Juni 2007
Sarah baru saja selesai menjemur pakaian di halaman belakang. Ketika masuk ke dapur, terlihat Regan sedang membuat kopi.
“Eh sini mas biar aku yang buat,” ucap Sarah seraya mendekati Regan.
“Ga usah, bikin kopi instan tuh gampang, ngga perlu nyusahin istri,” jawab Regan sambil tersenyum pada Sarah.
“Kamu abis ngapain?”
“Abis jemur baju.”
“Kan mas udah bilang, kalau nyuci, nyetrika sama bersih-bersih rumah biar bi Parmi aja.”
“Aku bisa sendiri kok mas.”
Regan meletakkan cangkir kopinya di meja, lalu memegang tangan Sarah dengan kedua tangannya.
“Mas tau kamu bisa ngerjain itu semua. Tapi mas ngga mau kamu terlalu cape ngurus rumah ini sendirian. Lagian kalau semua kamu yang ngerjain, kasian bi Parmi jadi pengangguran. Jadi untuk urusan bersih-bersih rumah, nyuci, dan nyetrika biar bi Parmi yang mengerjakan, kamu cukup masak dan ngurus mas aja.”
Regan mencubit pelan hidung Sarah, membuatnya tersenyum. Dia kembali mengambil cangkir kopinya, menyeruputnya pelan.
“Oh iya, kayanya dua minggu ini mas bakalan sibuk banget, karena banyak tugas yang harus diselesaikan. Belum lagi pekerjaan di rumah sakit, jadi mas bakalan sering pulang malem kayanya.”

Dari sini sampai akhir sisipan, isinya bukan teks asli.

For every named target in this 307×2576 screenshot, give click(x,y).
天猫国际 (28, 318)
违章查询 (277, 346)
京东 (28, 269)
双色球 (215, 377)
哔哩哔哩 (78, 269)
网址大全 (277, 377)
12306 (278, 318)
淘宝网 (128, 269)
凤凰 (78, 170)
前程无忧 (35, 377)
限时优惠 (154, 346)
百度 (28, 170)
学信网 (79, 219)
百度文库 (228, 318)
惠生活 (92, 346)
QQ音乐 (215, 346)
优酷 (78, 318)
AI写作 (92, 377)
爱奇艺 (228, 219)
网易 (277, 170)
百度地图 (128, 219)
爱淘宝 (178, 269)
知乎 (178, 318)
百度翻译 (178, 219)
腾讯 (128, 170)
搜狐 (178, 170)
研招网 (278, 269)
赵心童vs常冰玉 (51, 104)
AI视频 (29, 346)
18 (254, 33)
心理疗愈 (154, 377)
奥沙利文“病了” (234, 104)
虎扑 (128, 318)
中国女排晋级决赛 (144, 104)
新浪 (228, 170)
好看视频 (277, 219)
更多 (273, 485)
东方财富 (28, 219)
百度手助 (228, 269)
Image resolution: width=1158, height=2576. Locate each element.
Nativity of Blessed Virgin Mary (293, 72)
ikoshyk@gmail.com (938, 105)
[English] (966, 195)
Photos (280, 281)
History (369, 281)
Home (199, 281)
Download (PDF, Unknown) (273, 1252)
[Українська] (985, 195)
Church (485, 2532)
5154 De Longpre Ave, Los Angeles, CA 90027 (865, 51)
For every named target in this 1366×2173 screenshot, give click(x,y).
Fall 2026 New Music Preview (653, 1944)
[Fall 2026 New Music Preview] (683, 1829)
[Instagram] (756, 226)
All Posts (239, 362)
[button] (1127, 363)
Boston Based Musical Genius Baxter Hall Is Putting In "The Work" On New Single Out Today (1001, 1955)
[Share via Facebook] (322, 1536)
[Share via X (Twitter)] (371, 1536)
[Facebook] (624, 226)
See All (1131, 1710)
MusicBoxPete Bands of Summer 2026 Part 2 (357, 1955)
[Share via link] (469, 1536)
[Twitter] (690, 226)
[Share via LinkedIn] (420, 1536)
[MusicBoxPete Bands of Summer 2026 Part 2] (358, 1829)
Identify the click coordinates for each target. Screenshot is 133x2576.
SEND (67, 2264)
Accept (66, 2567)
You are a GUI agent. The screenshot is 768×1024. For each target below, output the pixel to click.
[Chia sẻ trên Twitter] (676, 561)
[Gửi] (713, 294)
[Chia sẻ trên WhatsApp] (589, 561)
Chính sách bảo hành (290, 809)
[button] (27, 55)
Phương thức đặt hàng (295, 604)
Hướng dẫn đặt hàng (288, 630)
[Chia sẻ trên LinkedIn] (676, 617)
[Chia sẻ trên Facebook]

Sarah hanya diam tak menanggapi. Sudah terbayang hari-hari membosankan yang akan dilalui nanti.
“Kalau kamu bosen, kamu bisa main ke rumah tante Dina, atau ajak Debby ke sini. Katanya kalian mau ngerancang konsep usaha WO kalian.”
“Iya, tapi nanti nunggu Debby dulu. Dia lagi mudik ke Bogor.”
“Pokoknya mas dukung kamu seratus persen. Asal kamu ngga ngelakuin hal-hal yang ngga baik.”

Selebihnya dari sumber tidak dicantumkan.